Renoir

Crítica de Aníbal Perotti - Cinemarama

Paisajes bucólicos y pieles lechosas

Provence, 1915. Jean Renoir llega convaleciente al dominio mediterráneo donde su padre continúa pintando obstinadamente a pesar de su avanzada edad y de sus enfermedades. Auguste Renoir vive sus últimos días, el hijo vuelve de la guerra. Entre los dos, Andrée Heuschling: última modelo del pintor y futura compañera del cineasta. Gilles Bourdos filma esta relación triangular de un modo superficial, sin emoción ni relieve, privilegiando el tratamiento visual. Las tonalidades y texturas, la iluminación de los exteriores idílicos y la paleta de colores fuertes y brillantes remiten a la pintura impresionista. Las bellas imágenes son una suerte de imitación exterior de las características formales de Renoir padre.

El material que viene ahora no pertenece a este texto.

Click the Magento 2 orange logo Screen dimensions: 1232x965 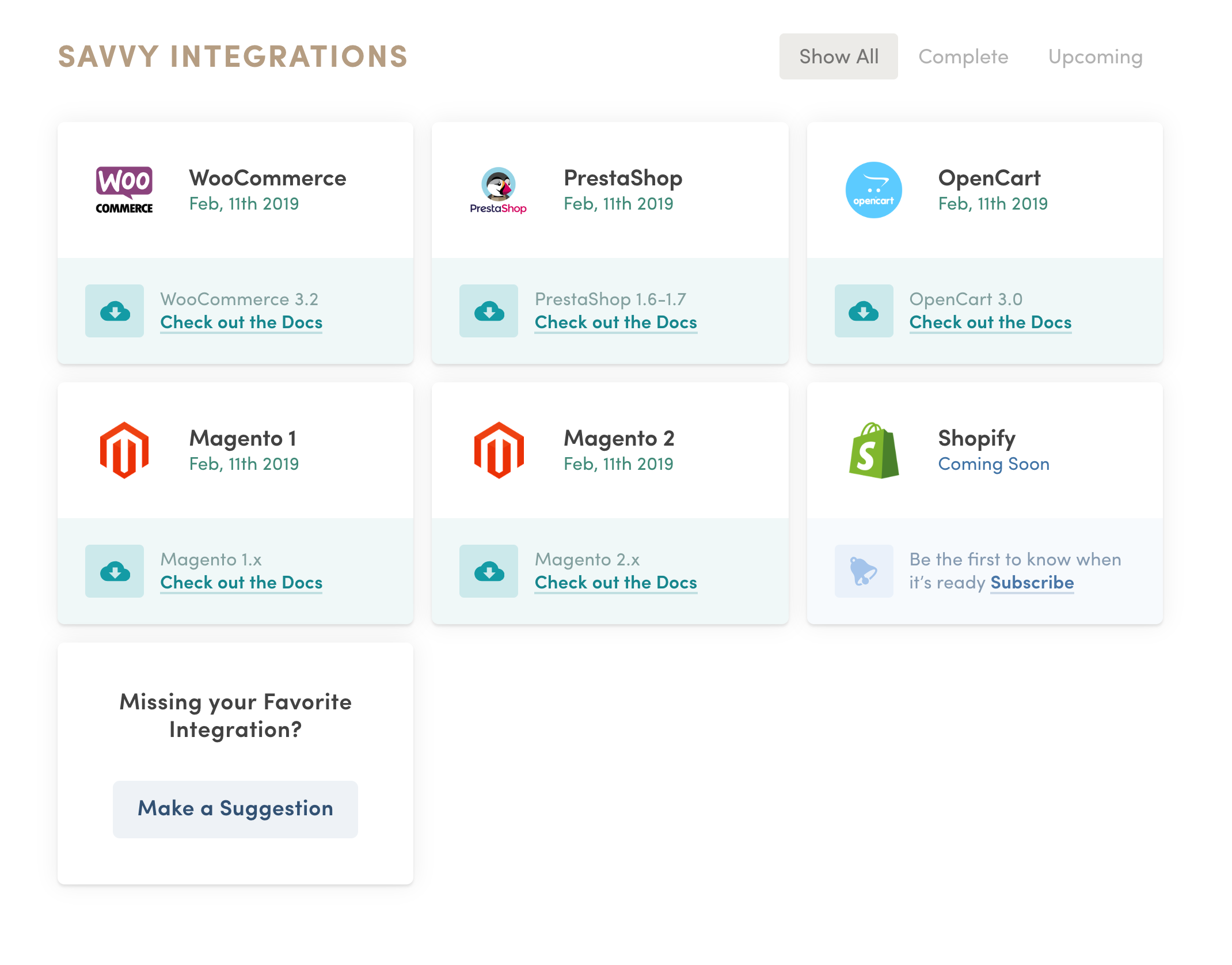coord(499,450)
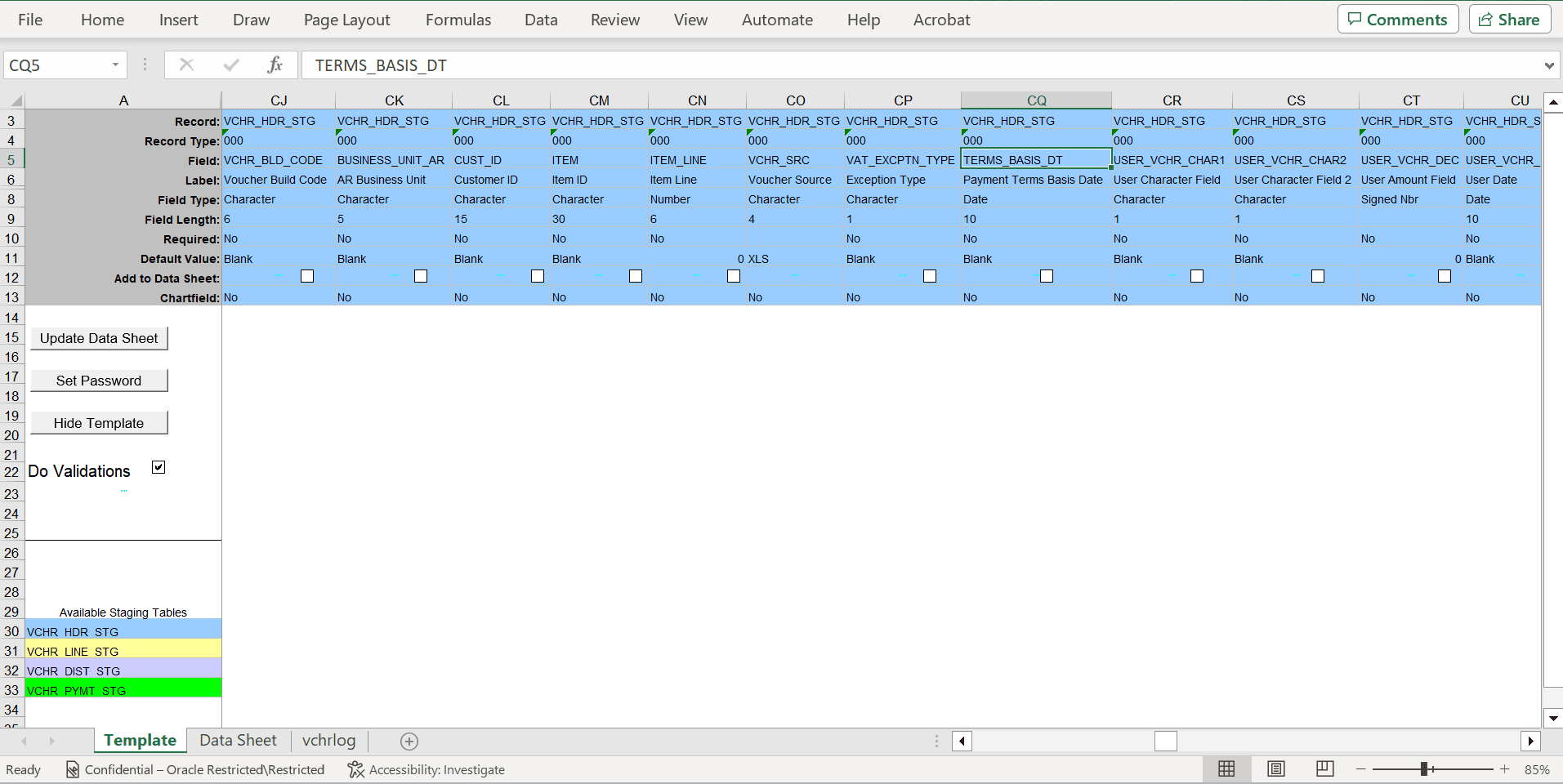
Task: Click the Insert Function (fx) icon
Action: 275,65
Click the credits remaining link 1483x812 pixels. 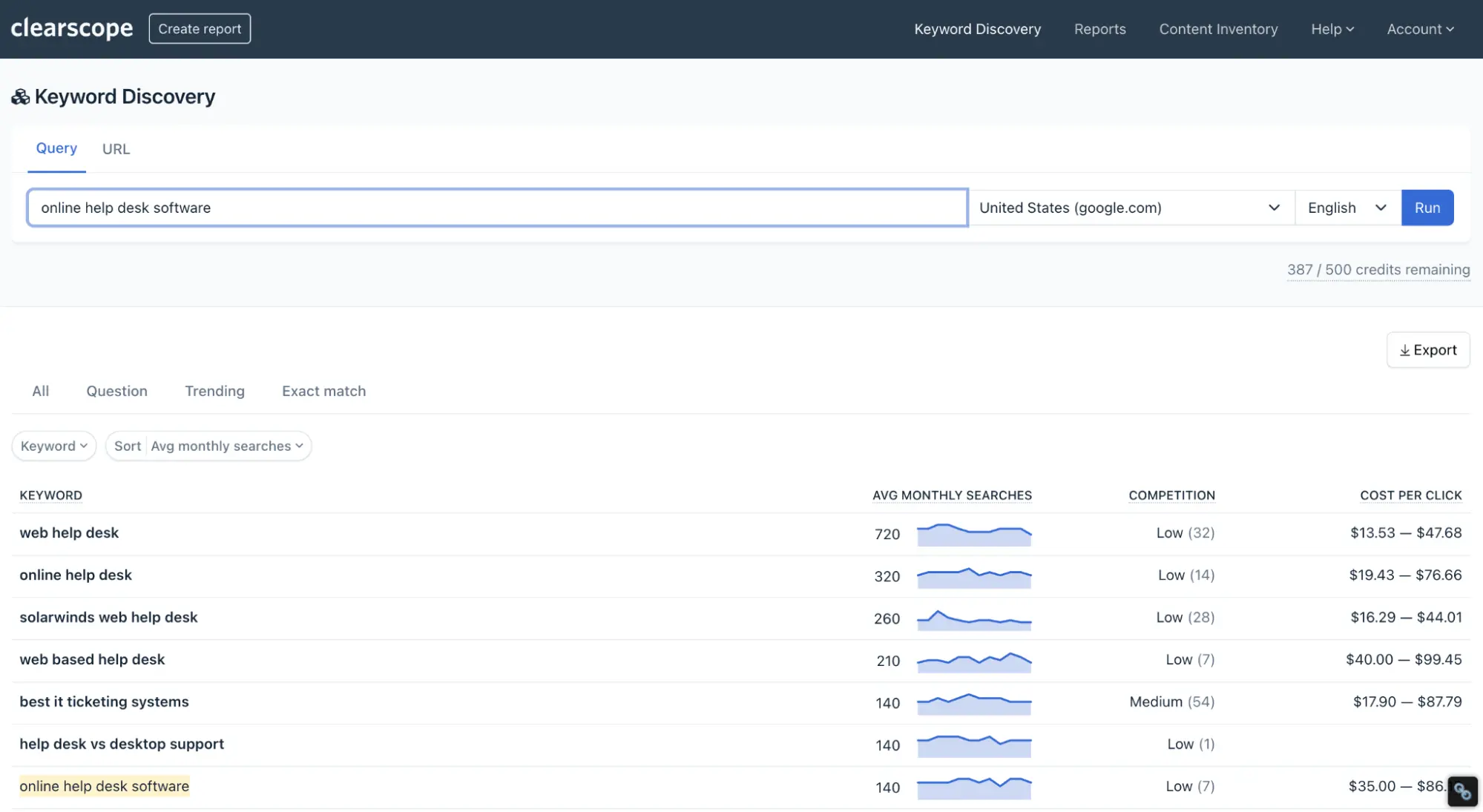pyautogui.click(x=1378, y=270)
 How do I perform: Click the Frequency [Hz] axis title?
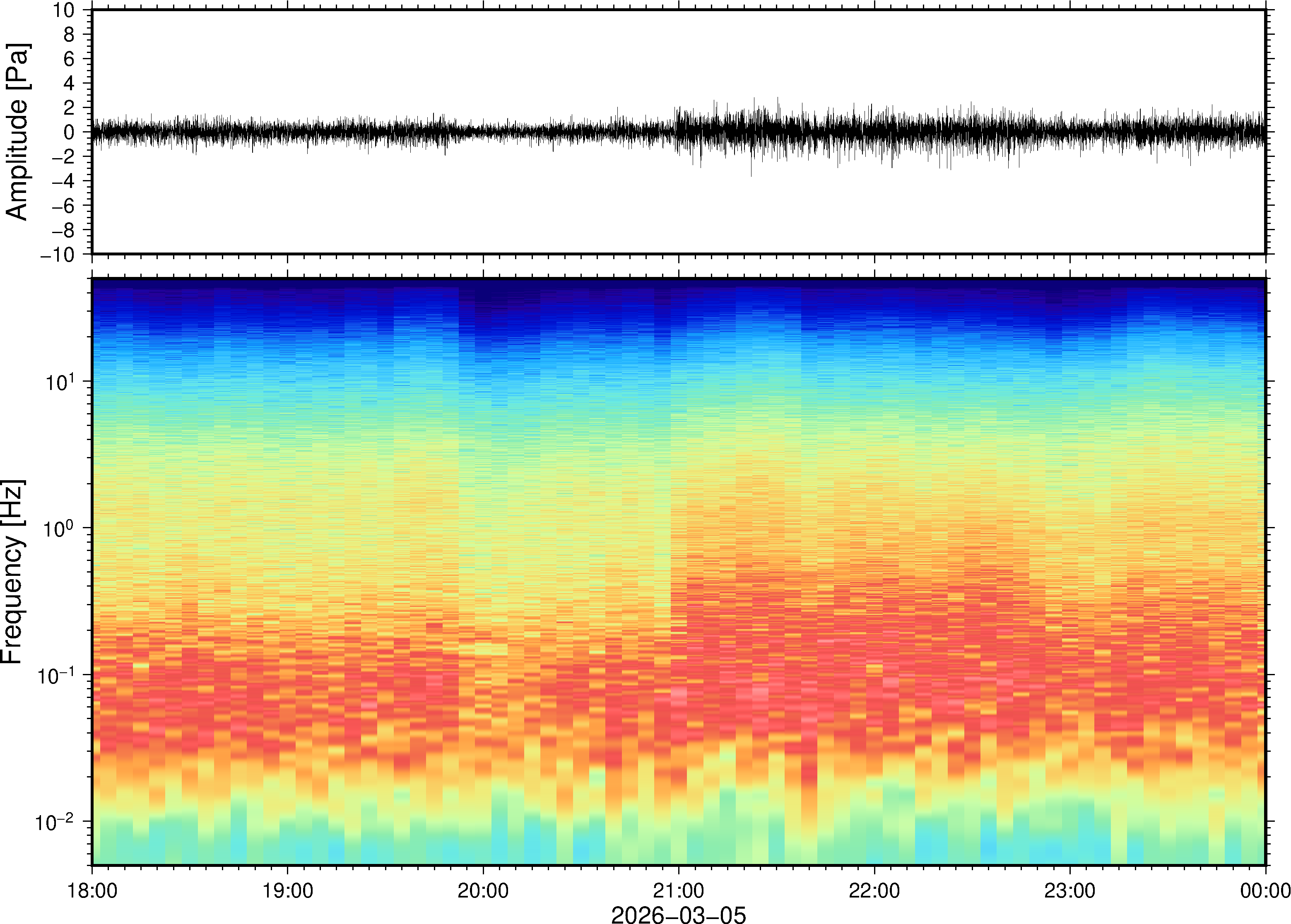[x=12, y=571]
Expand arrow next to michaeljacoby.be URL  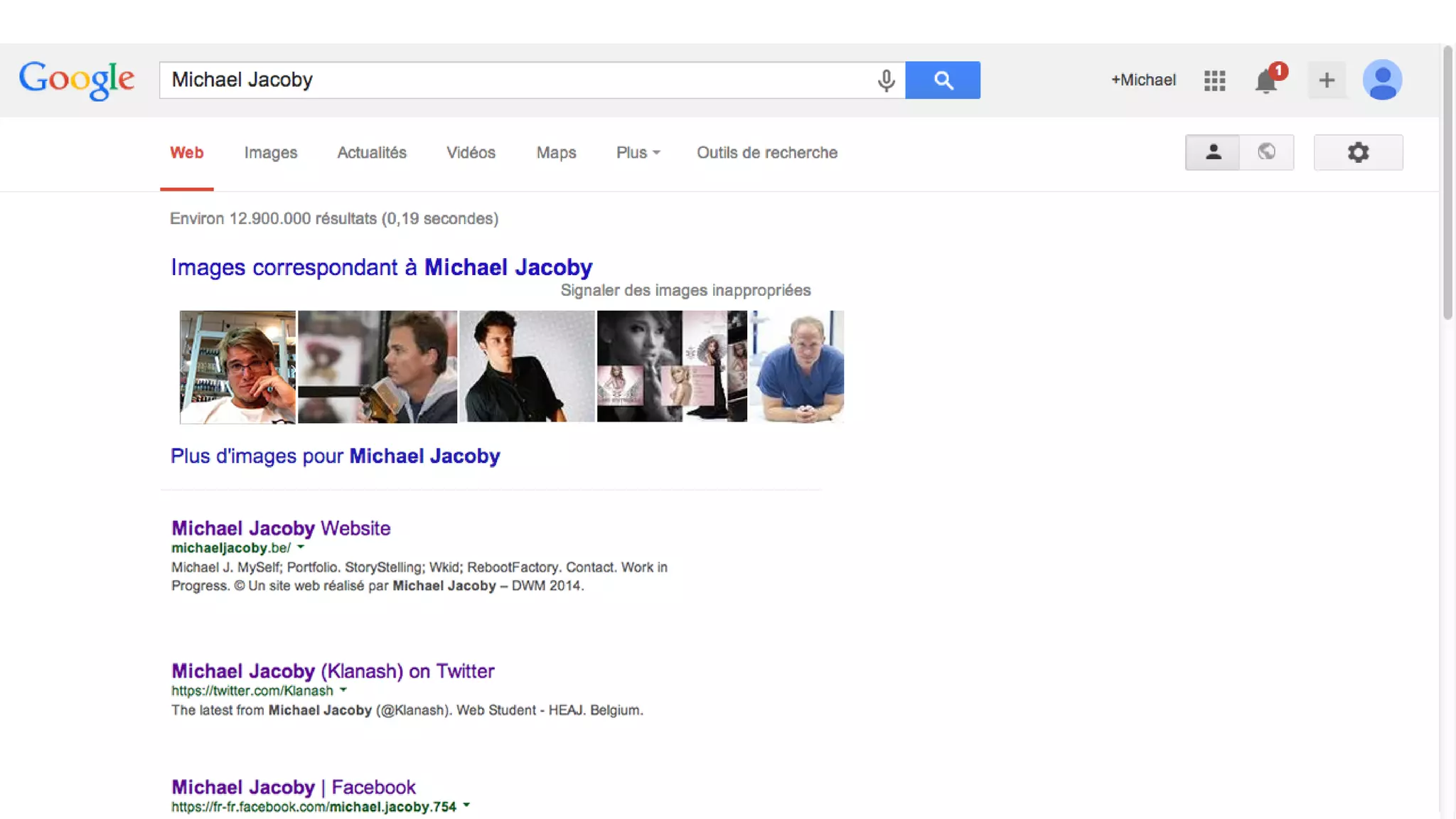click(301, 547)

Renoir pinta en el medio del campo, al borde de un rio, a plena luz: flores, frutas y rostros femeninos sonrientes que parecen ignorar todo de la guerra. El viejo está rodeado de mujeres sin un papel definido: modelos, mucamas, nuevas y viejas amantes. El más bello de estos rostros es el de la pelirroja Andrée, un remolino de vivacidad salvaje que por momentos se apacigua y posa desnuda recostada sobre un sofá cubierto de telas. Allí la descubre Jean, el soldado herido. El director pretende combinar la vejez sin decadencia del pintor con el nacimiento indeciso del cineasta en torno a una musa en común, pero la película no logra llevar nunca las dos historias de manera coherente y la tensión se desdibuja. La potencia de Christa Theret en la piel de Andrée se agota en un texto menos brillante que las imágenes a las cuales se superpone. Renoir es una película amable, nostálgica y finalmente vana que se sostiene sólo por su deslumbrante fotografía.